EXERCISE OBJECTIVE: With the pictures omitted, output word for word the lines from the one containing "Instruction: Click the" through the end of the records.

GIVEN RECORDS:
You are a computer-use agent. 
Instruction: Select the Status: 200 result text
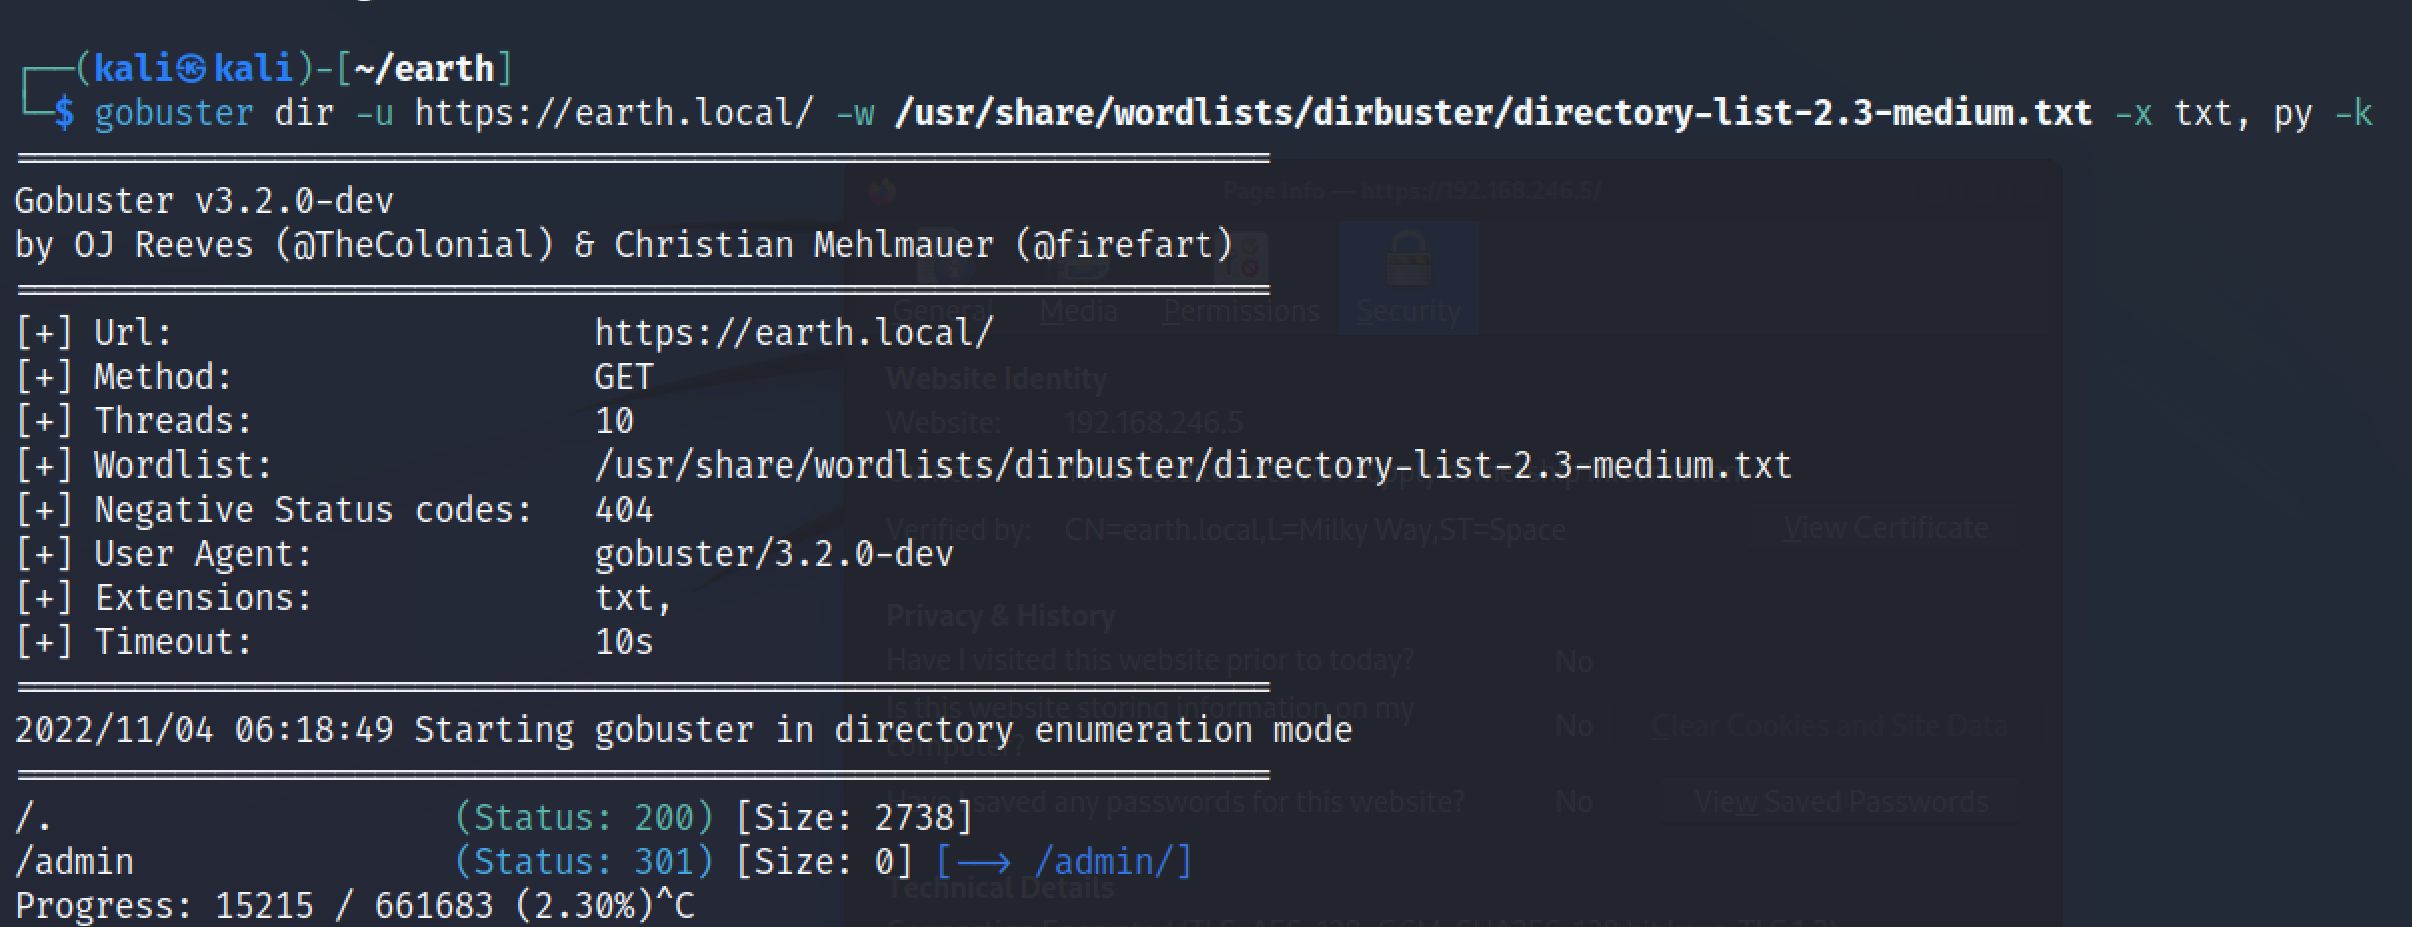click(x=585, y=817)
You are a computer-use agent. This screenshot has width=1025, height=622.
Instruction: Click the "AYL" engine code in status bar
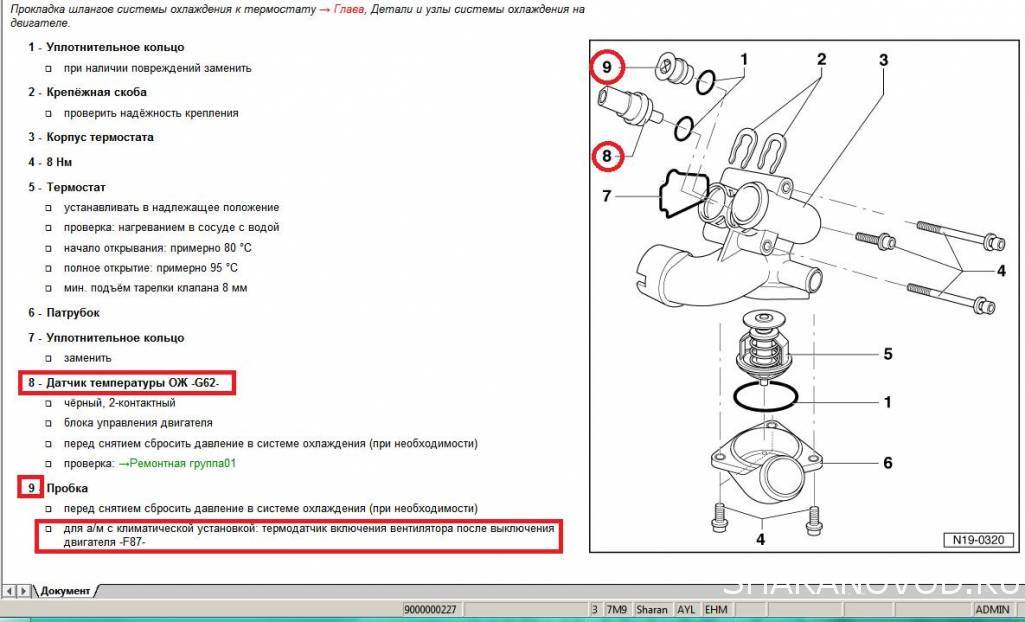click(686, 609)
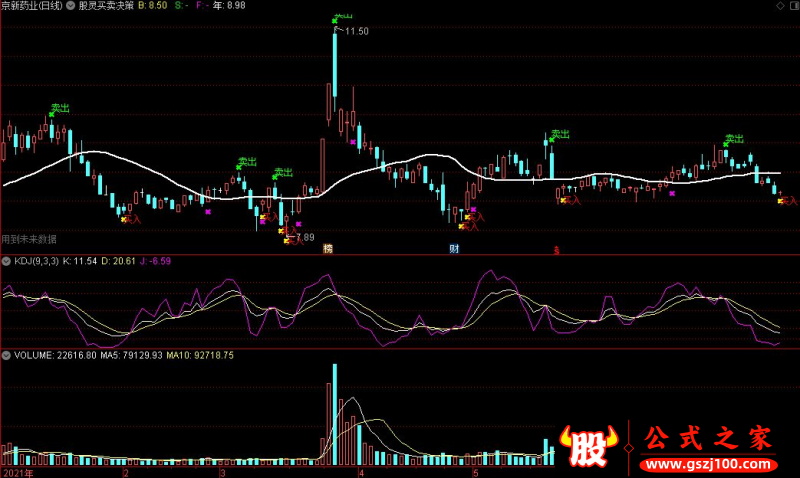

RESULT OF THIS EXERCISE:
Instruction: Click the "AYL" engine code in status bar
click(686, 609)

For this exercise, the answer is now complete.